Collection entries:
*** Begin section ***
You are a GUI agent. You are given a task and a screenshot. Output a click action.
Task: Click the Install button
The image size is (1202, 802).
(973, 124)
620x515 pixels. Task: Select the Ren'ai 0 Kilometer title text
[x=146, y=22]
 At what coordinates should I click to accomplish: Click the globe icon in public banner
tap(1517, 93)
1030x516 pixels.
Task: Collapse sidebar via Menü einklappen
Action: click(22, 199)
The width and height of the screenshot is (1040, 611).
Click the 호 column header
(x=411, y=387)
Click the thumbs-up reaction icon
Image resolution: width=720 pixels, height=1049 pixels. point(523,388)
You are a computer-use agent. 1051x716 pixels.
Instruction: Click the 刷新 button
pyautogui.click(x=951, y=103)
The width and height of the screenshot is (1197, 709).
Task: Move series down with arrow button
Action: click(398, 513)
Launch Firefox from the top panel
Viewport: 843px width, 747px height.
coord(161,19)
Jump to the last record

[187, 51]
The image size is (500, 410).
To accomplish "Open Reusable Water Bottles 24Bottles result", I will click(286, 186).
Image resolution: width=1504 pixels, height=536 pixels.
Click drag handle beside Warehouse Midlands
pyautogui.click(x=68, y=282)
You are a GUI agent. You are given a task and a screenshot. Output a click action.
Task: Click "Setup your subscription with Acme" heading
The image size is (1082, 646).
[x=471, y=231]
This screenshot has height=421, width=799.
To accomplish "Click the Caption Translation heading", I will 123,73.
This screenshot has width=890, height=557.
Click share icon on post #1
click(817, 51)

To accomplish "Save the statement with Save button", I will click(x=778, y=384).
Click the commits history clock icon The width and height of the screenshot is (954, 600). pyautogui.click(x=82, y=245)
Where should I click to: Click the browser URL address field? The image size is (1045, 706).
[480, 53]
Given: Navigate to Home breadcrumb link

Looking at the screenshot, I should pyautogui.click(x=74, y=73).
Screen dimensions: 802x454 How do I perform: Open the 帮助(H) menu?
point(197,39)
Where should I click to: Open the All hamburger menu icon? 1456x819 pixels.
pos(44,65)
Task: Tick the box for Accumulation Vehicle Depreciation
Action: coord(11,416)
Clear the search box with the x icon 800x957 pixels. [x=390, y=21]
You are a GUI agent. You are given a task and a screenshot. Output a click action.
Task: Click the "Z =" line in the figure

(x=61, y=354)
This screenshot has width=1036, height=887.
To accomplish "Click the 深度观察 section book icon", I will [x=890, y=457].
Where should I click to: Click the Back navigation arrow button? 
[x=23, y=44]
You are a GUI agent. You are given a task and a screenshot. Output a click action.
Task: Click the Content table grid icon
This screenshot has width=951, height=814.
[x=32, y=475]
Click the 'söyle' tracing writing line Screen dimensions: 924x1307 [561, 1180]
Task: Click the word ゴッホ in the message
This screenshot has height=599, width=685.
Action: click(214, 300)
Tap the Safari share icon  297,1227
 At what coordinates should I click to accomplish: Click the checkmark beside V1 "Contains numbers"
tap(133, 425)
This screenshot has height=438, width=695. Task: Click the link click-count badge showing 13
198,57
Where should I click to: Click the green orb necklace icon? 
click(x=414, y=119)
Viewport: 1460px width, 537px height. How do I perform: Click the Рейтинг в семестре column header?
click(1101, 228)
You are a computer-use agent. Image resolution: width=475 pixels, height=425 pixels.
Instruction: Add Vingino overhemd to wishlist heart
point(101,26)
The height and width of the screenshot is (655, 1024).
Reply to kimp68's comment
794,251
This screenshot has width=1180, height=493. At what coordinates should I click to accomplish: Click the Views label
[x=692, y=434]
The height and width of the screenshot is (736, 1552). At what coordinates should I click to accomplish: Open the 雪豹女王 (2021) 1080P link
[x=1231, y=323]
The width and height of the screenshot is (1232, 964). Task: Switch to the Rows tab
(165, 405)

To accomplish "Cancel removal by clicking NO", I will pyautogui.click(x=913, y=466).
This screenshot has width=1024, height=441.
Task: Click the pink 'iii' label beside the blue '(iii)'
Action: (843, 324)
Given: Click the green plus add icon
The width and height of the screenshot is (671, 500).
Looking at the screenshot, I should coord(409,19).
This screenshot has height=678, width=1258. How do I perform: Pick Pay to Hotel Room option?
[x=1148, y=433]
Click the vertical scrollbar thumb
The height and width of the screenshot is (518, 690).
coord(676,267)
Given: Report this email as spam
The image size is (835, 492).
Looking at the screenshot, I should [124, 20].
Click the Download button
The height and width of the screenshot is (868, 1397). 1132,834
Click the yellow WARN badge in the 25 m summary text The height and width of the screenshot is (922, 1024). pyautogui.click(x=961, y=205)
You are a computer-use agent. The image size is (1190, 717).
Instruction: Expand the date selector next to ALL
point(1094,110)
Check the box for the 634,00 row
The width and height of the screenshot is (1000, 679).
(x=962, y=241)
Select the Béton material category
*** End section ***
Problem to work on> Taking the entries above, please repeat each one exactly.

Exercise output>
You are a GUI agent. You are given a task and a screenshot. Output a click action.
Task: Click the Install button
The image size is (1202, 802).
(973, 124)
620x515 pixels. Task: Select the Ren'ai 0 Kilometer title text
[x=146, y=22]
 At what coordinates should I click to accomplish: Click the globe icon in public banner
tap(1517, 93)
1030x516 pixels.
Task: Collapse sidebar via Menü einklappen
Action: click(22, 199)
The width and height of the screenshot is (1040, 611).
Click the 호 column header
(x=411, y=387)
Click the thumbs-up reaction icon
Image resolution: width=720 pixels, height=1049 pixels. point(523,388)
You are a computer-use agent. 1051x716 pixels.
Instruction: Click the 刷新 button
pyautogui.click(x=951, y=103)
The width and height of the screenshot is (1197, 709).
Task: Move series down with arrow button
Action: click(398, 513)
Launch Firefox from the top panel
Viewport: 843px width, 747px height.
coord(161,19)
Jump to the last record

[187, 51]
The image size is (500, 410).
To accomplish "Open Reusable Water Bottles 24Bottles result", I will click(286, 186).
Image resolution: width=1504 pixels, height=536 pixels.
Click drag handle beside Warehouse Midlands
pyautogui.click(x=68, y=282)
You are a GUI agent. You are given a task and a screenshot. Output a click action.
Task: Click "Setup your subscription with Acme" heading
The image size is (1082, 646).
[x=471, y=231]
This screenshot has height=421, width=799.
To accomplish "Click the Caption Translation heading", I will 123,73.
This screenshot has width=890, height=557.
Click share icon on post #1
click(817, 51)

To accomplish "Save the statement with Save button", I will click(x=778, y=384).
Click the commits history clock icon The width and height of the screenshot is (954, 600). pyautogui.click(x=82, y=245)
Where should I click to: Click the browser URL address field? The image size is (1045, 706).
[480, 53]
Given: Navigate to Home breadcrumb link

Looking at the screenshot, I should pyautogui.click(x=74, y=73).
Screen dimensions: 802x454 How do I perform: Open the 帮助(H) menu?
point(197,39)
Where should I click to: Open the All hamburger menu icon? 1456x819 pixels.
pos(44,65)
Task: Tick the box for Accumulation Vehicle Depreciation
Action: coord(11,416)
Clear the search box with the x icon 800x957 pixels. [x=390, y=21]
You are a GUI agent. You are given a task and a screenshot. Output a click action.
Task: Click the "Z =" line in the figure

(x=61, y=354)
This screenshot has width=1036, height=887.
To accomplish "Click the 深度观察 section book icon", I will [x=890, y=457].
Where should I click to: Click the Back navigation arrow button? 
[x=23, y=44]
You are a GUI agent. You are given a task and a screenshot. Output a click action.
Task: Click the Content table grid icon
This screenshot has width=951, height=814.
[x=32, y=475]
Click the 'söyle' tracing writing line Screen dimensions: 924x1307 [561, 1180]
Task: Click the word ゴッホ in the message
This screenshot has height=599, width=685.
Action: click(214, 300)
Tap the Safari share icon  297,1227
 At what coordinates should I click to accomplish: Click the checkmark beside V1 "Contains numbers"
tap(133, 425)
This screenshot has height=438, width=695. Task: Click the link click-count badge showing 13
198,57
Where should I click to: Click the green orb necklace icon? 
click(x=414, y=119)
Viewport: 1460px width, 537px height. How do I perform: Click the Рейтинг в семестре column header?
click(1101, 228)
You are a computer-use agent. Image resolution: width=475 pixels, height=425 pixels.
Instruction: Add Vingino overhemd to wishlist heart
point(101,26)
The height and width of the screenshot is (655, 1024).
Reply to kimp68's comment
794,251
This screenshot has width=1180, height=493. At what coordinates should I click to accomplish: Click the Views label
[x=692, y=434]
The height and width of the screenshot is (736, 1552). At what coordinates should I click to accomplish: Open the 雪豹女王 (2021) 1080P link
[x=1231, y=323]
The width and height of the screenshot is (1232, 964). Task: Switch to the Rows tab
(165, 405)

To accomplish "Cancel removal by clicking NO", I will pyautogui.click(x=913, y=466).
This screenshot has width=1024, height=441.
Task: Click the pink 'iii' label beside the blue '(iii)'
Action: (843, 324)
Given: Click the green plus add icon
The width and height of the screenshot is (671, 500).
Looking at the screenshot, I should coord(409,19).
This screenshot has height=678, width=1258. How do I perform: Pick Pay to Hotel Room option?
[x=1148, y=433]
Click the vertical scrollbar thumb
The height and width of the screenshot is (518, 690).
coord(676,267)
Given: Report this email as spam
The image size is (835, 492).
Looking at the screenshot, I should [124, 20].
Click the Download button
The height and width of the screenshot is (868, 1397). 1132,834
Click the yellow WARN badge in the 25 m summary text The height and width of the screenshot is (922, 1024). pyautogui.click(x=961, y=205)
You are a computer-use agent. The image size is (1190, 717).
Instruction: Expand the date selector next to ALL
point(1094,110)
Check the box for the 634,00 row
The width and height of the screenshot is (1000, 679).
(x=962, y=241)
Select the Béton material category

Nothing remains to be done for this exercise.